I have two tibbles with a list of names and their scores on one of two tests. I want to merge these dataframes so each row consists of a name, and their scores on test one and test two.
df1<-tibble(person=c("Joe", "John", "Albert", "Joe", "John"), test_1=c(90, 91, 92,93, 94 ))
df2<-tibble(person=c("Joe", "John", "Albert", "Joe"), test_2=c(94, 70, 93,50))
df3<-inner_join(df1, df2, by="person")
I would like to get this:
df4<-tibble(person=c("Joe", "Albert", "Joe"), test_1=c(90, 92, 93), test_2=c(94, 93, 94)
However, when I run the first code block, I get four different rows for person "Joe" even though there are only two observations of "Joe" in each dataframe.

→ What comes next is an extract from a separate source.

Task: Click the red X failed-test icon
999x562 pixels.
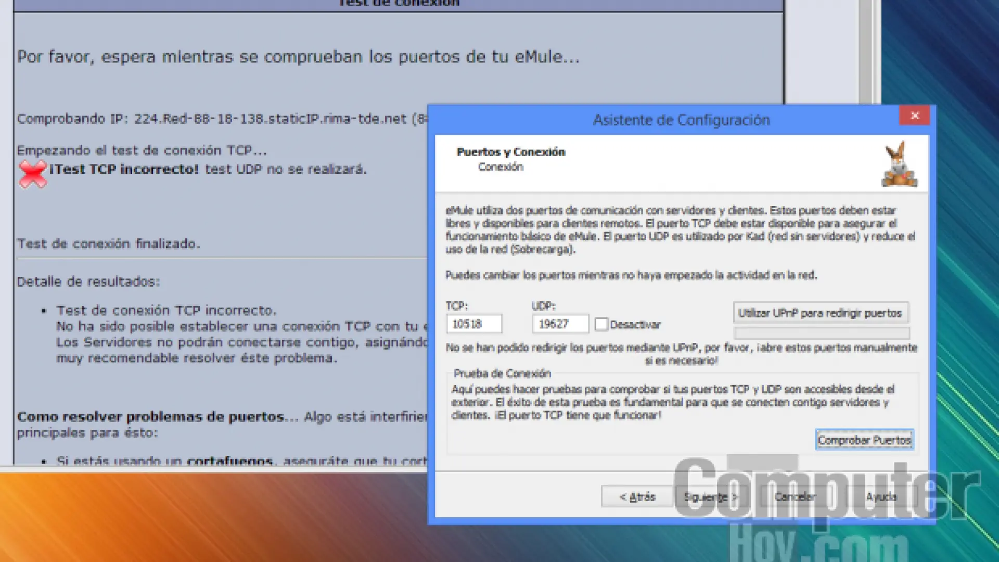Action: [x=32, y=174]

I only want to "match" two persons with the same name (like "Joe") if their test scores are within five points of each other.
Is there a way to do this? I would appreciate any help!
Note: I accidentally rollbacked this post when trying to edit, which removed someone's answer so I am reposting it. Very sorry to the person whose answer was removed!
Given your expected output then my original post would work. Just filter after doing a many-to-many join:
library(dplyr)
inner_join(df1, df2, by = "person", relationship = 'many-to-many') |>
filter(abs(test_1 - test_2) <= 5 | n() == 1, .by = person)
the .by
is doing the filter by person. So then n()
represents the number of rows within each by group. This additional condition is ensuring that rows with a one-to-one match will be returned no matter how far apart test_1
and test_2
are. For example, if Albert had a test_1 score of 92 and a test_2 score of 0 that row would not be filtered out because there is only one Albert.